-------- Stored data --------

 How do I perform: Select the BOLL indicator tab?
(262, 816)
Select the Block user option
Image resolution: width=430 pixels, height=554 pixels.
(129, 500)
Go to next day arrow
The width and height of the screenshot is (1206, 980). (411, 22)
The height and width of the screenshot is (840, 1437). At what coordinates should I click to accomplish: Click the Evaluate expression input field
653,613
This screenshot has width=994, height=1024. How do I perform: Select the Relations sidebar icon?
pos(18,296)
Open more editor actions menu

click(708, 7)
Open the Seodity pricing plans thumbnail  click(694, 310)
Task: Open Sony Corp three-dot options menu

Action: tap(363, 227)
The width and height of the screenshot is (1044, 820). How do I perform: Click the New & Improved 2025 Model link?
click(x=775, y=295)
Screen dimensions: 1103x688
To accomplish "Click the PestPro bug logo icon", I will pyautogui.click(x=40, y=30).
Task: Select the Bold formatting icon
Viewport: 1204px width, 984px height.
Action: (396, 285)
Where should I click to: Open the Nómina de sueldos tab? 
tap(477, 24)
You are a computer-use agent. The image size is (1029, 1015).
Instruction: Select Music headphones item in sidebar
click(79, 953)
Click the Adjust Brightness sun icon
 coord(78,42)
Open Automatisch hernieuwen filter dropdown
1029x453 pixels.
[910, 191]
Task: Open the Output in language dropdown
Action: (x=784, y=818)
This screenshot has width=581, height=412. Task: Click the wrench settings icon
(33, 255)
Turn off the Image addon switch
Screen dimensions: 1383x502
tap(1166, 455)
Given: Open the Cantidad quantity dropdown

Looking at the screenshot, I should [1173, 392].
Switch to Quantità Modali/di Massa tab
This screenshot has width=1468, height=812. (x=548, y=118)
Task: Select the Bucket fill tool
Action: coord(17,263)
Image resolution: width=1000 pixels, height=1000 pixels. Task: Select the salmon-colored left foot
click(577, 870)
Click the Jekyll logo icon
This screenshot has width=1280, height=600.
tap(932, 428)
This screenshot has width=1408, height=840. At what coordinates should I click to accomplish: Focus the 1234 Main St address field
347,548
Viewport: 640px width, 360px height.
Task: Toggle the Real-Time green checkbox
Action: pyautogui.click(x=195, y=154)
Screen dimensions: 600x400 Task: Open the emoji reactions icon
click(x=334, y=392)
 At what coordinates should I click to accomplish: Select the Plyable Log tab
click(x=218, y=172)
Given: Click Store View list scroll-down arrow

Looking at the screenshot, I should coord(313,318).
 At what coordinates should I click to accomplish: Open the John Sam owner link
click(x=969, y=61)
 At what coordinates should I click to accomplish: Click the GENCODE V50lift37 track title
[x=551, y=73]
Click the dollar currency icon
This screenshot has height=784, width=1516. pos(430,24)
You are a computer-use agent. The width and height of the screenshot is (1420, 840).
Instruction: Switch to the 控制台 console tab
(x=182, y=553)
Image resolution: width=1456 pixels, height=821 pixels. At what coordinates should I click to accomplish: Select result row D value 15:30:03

--------

[Do this]
Arrange every line of the entries above as a JSON list of strings, one string per line, omitting blank lines.

[Exercise response]
[
  " How do I perform: Select the BOLL indicator tab?",
  "(262, 816)",
  "Select the Block user option",
  "Image resolution: width=430 pixels, height=554 pixels.",
  "(129, 500)",
  "Go to next day arrow",
  "The width and height of the screenshot is (1206, 980). (411, 22)",
  "The height and width of the screenshot is (840, 1437). At what coordinates should I click to accomplish: Click the Evaluate expression input field",
  "653,613",
  "This screenshot has width=994, height=1024. How do I perform: Select the Relations sidebar icon?",
  "pos(18,296)",
  "Open more editor actions menu",
  "click(708, 7)",
  "Open the Seodity pricing plans thumbnail  click(694, 310)",
  "Task: Open Sony Corp three-dot options menu",
  "Action: tap(363, 227)",
  "The width and height of the screenshot is (1044, 820). How do I perform: Click the New & Improved 2025 Model link?",
  "click(x=775, y=295)",
  "Screen dimensions: 1103x688",
  "To accomplish \"Click the PestPro bug logo icon\", I will pyautogui.click(x=40, y=30).",
  "Task: Select the Bold formatting icon",
  "Viewport: 1204px width, 984px height.",
  "Action: (396, 285)",
  "Where should I click to: Open the Nómina de sueldos tab? ",
  "tap(477, 24)",
  "You are a computer-use agent. The image size is (1029, 1015).",
  "Instruction: Select Music headphones item in sidebar",
  "click(79, 953)",
  "Click the Adjust Brightness sun icon",
  " coord(78,42)",
  "Open Automatisch hernieuwen filter dropdown",
  "1029x453 pixels.",
  "[910, 191]",
  "Task: Open the Output in language dropdown",
  "Action: (x=784, y=818)",
  "This screenshot has width=581, height=412. Task: Click the wrench settings icon",
  "(33, 255)",
  "Turn off the Image addon switch",
  "Screen dimensions: 1383x502",
  "tap(1166, 455)",
  "Given: Open the Cantidad quantity dropdown",
  "Looking at the screenshot, I should [1173, 392].",
  "Switch to Quantità Modali/di Massa tab",
  "This screenshot has width=1468, height=812. (x=548, y=118)",
  "Task: Select the Bucket fill tool",
  "Action: coord(17,263)",
  "Image resolution: width=1000 pixels, height=1000 pixels. Task: Select the salmon-colored left foot",
  "click(577, 870)",
  "Click the Jekyll logo icon",
  "This screenshot has width=1280, height=600.",
  "tap(932, 428)",
  "This screenshot has width=1408, height=840. At what coordinates should I click to accomplish: Focus the 1234 Main St address field",
  "347,548",
  "Viewport: 640px width, 360px height.",
  "Task: Toggle the Real-Time green checkbox",
  "Action: pyautogui.click(x=195, y=154)",
  "Screen dimensions: 600x400 Task: Open the emoji reactions icon",
  "click(x=334, y=392)",
  " At what coordinates should I click to accomplish: Select the Plyable Log tab",
  "click(x=218, y=172)",
  "Given: Click Store View list scroll-down arrow",
  "Looking at the screenshot, I should coord(313,318).",
  " At what coordinates should I click to accomplish: Open the John Sam owner link",
  "click(x=969, y=61)",
  " At what coordinates should I click to accomplish: Click the GENCODE V50lift37 track title",
  "[x=551, y=73]",
  "Click the dollar currency icon",
  "This screenshot has height=784, width=1516. pos(430,24)",
  "You are a computer-use agent. The width and height of the screenshot is (1420, 840).",
  "Instruction: Switch to the 控制台 console tab",
  "(x=182, y=553)",
  "Image resolution: width=1456 pixels, height=821 pixels. At what coordinates should I click to accomplish: Select result row D value 15:30:03"
]